What is expected:
Resume the text about the 1810 miniature portraits of Lachlan and Elizabeth Macquarie, picking up right after its last sentence.

Text block:
1810 Miniature Portraits of Lachlan and Elizabeth Macquarie

Era: Collection: , Theme:Convicts Exploration Government Macquarie Military Settlement

Lachlan Macquarie miniature portrait, 1810 MIN 71 SLNSW

Elizabeth Macquarie miniature portraits, 1810 MIN7 SLNSW
Lachlan and Elizabeth Macquarie miniature portraits, 1810. Courtesy State Library of New South Wales

Mitchell Library, State Library of New South Wales, Sydney, Australia.

Object Name
Lachlan and Elizabeth Macquarie Miniature Portraits.

Object/Collection Description
Watercolours of Gov Lachlan and Elizabeth Macquarie on an ivory miniature c.1810. Rectangular black wooden frame with oval shaped glass and painted gold edge in centre, backed in black “American” paper, and a triangular metal loop with black ribbon attached to centre top of frame for hanging. Macquarie in this portrait wears a dress uniform that comprises a military jacket of red face cloth and a blue-black stand collar, gold epaulettes, and regimental brass buttons. Elizabeth Macquarie in this portrait wears an Elizabethan revival style dress with a ruff collar made of fine white cotton that is tucked into the back of the black coloured dress, gold braid trim or armbands at the base of puffed sleeves, and a mourning brooch at neckline. Dimensions: 161mm high x 141mm wide.

Lachlan Macquarie was born at Ulva, one of the Hebrides Islands, on 31 January 1761. At an early age he was sent to Edinburgh to be educated at the high school. On 9 April 1777 he entered the army as an ensign in the 84th regiment of foot, and he served the military in numerous countries and rose through the ranks until 1805 when he was sent to India to take command of the 86th regiment and was appointed Military Secretary. In 1807 he returned to England and was married to his second wife, Elizabeth Henrietta Campbell. In the following year, when the news of the deposition of William Bligh, Governor New South Wales, reached England, it was decided that a new Governor should be appointed and the position was offered to Brigadier-general Nightingall. It was also decided to send the 73rd regiment with Macquarie in command to relieve the corrupt New South Wales Corps. Nightingall was quite sick and was unable to go, and on 8 May 1809 Macquarie was appointed Captain-General and Governor-in-Chief of New South Wales.

Entries provided:
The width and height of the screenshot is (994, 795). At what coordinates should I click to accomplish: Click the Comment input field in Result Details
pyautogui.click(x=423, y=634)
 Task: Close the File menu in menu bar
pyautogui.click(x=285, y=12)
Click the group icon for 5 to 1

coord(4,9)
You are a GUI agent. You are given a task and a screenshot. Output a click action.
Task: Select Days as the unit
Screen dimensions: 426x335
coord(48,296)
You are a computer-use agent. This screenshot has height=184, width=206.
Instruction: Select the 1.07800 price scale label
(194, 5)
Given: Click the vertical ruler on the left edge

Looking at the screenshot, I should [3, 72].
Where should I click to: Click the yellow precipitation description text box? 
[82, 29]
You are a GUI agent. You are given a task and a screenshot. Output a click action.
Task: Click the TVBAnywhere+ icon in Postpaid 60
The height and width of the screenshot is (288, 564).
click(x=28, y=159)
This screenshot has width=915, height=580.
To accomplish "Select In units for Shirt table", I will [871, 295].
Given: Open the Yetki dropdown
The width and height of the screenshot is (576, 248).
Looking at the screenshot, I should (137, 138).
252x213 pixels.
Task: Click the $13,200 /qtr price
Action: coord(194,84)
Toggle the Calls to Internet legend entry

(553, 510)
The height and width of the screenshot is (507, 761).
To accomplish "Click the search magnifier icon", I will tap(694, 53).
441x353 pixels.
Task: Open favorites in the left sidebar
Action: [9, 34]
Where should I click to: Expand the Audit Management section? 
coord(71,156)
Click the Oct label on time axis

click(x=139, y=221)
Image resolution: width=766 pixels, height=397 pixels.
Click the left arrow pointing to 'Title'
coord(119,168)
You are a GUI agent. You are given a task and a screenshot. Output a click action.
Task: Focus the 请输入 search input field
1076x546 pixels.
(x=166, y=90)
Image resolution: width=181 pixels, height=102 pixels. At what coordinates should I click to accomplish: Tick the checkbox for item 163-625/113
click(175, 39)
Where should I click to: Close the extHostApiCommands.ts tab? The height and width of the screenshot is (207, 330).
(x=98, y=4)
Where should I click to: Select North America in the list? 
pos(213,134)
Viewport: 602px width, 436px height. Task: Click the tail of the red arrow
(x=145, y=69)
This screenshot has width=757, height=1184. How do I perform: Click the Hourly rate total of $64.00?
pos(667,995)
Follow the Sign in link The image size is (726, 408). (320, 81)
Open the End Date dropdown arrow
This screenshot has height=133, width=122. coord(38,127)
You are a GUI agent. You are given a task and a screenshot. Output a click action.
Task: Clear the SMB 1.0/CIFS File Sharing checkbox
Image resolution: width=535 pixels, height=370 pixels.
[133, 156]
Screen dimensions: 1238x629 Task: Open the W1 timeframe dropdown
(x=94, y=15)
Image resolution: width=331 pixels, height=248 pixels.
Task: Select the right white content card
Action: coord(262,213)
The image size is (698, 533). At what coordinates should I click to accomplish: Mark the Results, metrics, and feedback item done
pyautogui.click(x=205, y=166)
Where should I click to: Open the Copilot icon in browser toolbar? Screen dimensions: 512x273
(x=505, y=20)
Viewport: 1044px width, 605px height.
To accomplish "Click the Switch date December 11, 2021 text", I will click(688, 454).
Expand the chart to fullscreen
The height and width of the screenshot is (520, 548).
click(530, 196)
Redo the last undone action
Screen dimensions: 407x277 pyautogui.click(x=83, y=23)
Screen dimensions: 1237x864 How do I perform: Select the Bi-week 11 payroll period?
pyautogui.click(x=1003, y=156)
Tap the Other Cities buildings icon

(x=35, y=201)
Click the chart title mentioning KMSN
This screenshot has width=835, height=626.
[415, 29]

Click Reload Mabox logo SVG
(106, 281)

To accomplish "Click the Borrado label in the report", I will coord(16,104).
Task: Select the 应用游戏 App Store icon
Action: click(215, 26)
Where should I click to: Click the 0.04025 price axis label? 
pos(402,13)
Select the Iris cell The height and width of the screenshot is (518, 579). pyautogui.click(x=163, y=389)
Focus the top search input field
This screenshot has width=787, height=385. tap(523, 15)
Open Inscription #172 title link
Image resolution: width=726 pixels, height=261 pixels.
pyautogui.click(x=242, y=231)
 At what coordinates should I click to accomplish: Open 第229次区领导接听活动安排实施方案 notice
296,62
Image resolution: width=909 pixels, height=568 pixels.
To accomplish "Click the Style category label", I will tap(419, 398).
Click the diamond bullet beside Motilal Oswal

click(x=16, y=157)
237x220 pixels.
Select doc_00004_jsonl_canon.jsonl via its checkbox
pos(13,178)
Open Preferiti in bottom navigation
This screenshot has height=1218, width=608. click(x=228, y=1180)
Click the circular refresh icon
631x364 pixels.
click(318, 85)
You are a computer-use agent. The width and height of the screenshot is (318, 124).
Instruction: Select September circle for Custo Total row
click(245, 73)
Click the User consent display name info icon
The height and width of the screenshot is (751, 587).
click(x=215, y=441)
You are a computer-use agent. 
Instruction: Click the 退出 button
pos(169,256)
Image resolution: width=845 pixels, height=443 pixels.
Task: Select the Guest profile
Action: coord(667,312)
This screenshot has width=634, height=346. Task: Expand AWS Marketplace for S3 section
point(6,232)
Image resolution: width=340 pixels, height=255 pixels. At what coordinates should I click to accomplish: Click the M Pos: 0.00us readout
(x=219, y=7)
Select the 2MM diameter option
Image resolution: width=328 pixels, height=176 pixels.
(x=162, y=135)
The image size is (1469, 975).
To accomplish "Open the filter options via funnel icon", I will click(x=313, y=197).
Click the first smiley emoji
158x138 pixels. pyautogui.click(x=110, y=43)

Response area:
Macquarie sailed on 22 May and made his official landing at Sydney on 31 December 1809. He had orders to reinstate Bligh for one day but this could not be done as Bligh was at Hobart. He was in some doubt as to how he would be received, but he had brought the 73rd regiment with him and there was no trouble. The officers of the New South Wales Corps soon realized that their reign was at an end, though for about 18 years they had dominated the Colony through corruption and subversion. Despite the efforts of three previous Governors to control their traffic in spirits and land they had become very wealthy and influential.

Macquarie was shocked at what found in New South Wales. He found the country was “threatened with famine; distracted by faction; the public buildings in a state of dilapidation; the few roads and bridges almost impassable; the population in general depressed by poverty…, the morals of the great mass of the population in the lowest state of debasement, and religious worship almost entirely neglected”.

Macquarie immediately got to work and dismissed all officials who had been appointed by the New South Wales Corps, and restored the people who had been in those jobs before the Rum Rebellion. One of his first actions was to reduce the number of licensed public houses in Sydney from 75 to 20, though very soon after their number was much increased, and he began the widespread building program that characterised his administration. The streets were straightened and improved, new barracks were built for his regiment, and the New South Wales Corps was sent back to England. In November he began a tour of the colony and in little more than a month was able to form some opinion of its capabilities.

Unfortunately most of the good land on the Hawkesbury/ Nepean Rivers near Sydney was subject to flooding and a passage through the mountains had not yet been found. Macquarie set to dismantling existing monopolies in the Colony, and succeeded in preventing the starvation and inflation of prices by importing grain from India keeping it in the Government Store until required.

His one early mistake was to give him much trouble. He was anxious that emancipated convicts should have every opportunity to rehabilitate themselves, and he invited some of them to his table and even appointed them as magistrates. This policy was widely unpopular with the wealthy ‘exclusives’ landowners and was ultimately unsuccessful. This policy only went on to cause him further problems and the class faction ridden colony.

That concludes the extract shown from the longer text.